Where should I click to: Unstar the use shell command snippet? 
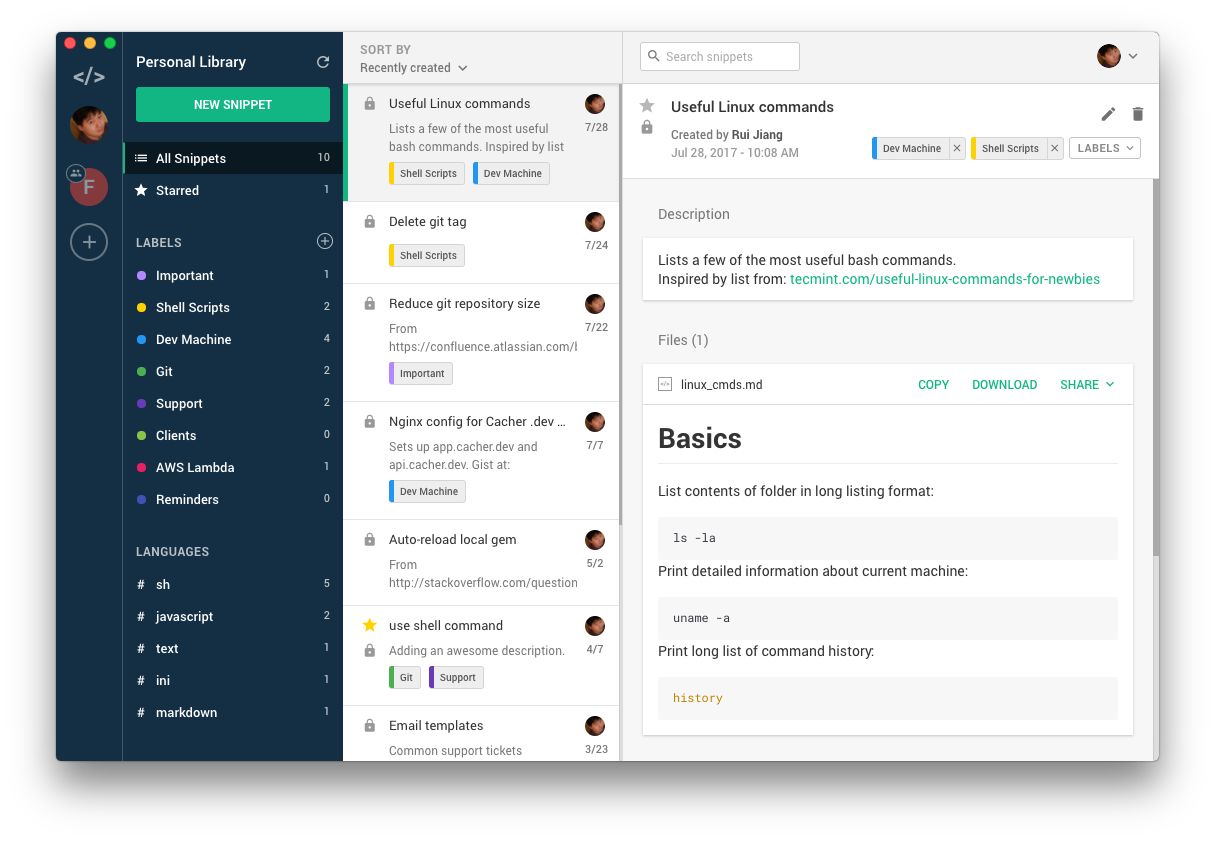click(367, 625)
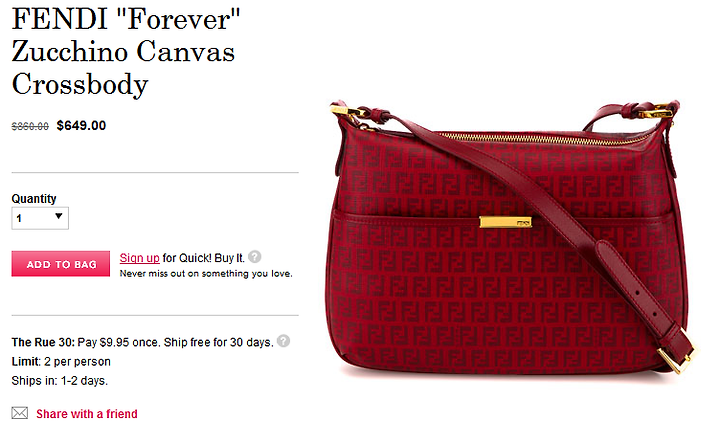Click the Quantity label
This screenshot has height=443, width=720.
(34, 199)
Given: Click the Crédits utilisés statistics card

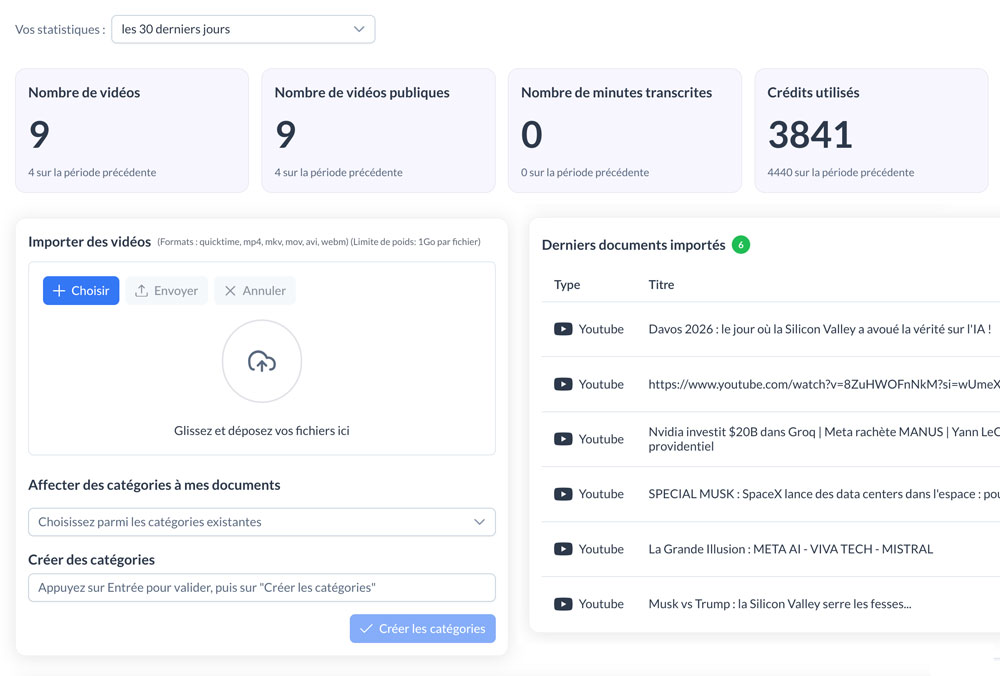Looking at the screenshot, I should click(870, 131).
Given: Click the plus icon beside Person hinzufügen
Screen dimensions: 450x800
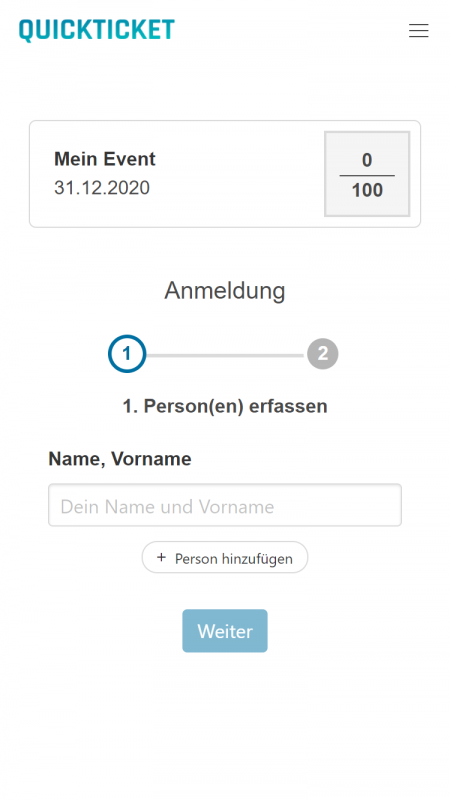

* * * * *

**Exercise brief**:
Each entry shown above must be quoted exactly, with its pictures left out.

**Solution**:
Where should I click to: Unstar the use shell command snippet? 
click(367, 625)
Click the Quantity label
This screenshot has height=443, width=720.
(34, 199)
Given: Click the Crédits utilisés statistics card

Looking at the screenshot, I should click(870, 131).
Given: Click the plus icon beside Person hinzufügen
Screen dimensions: 450x800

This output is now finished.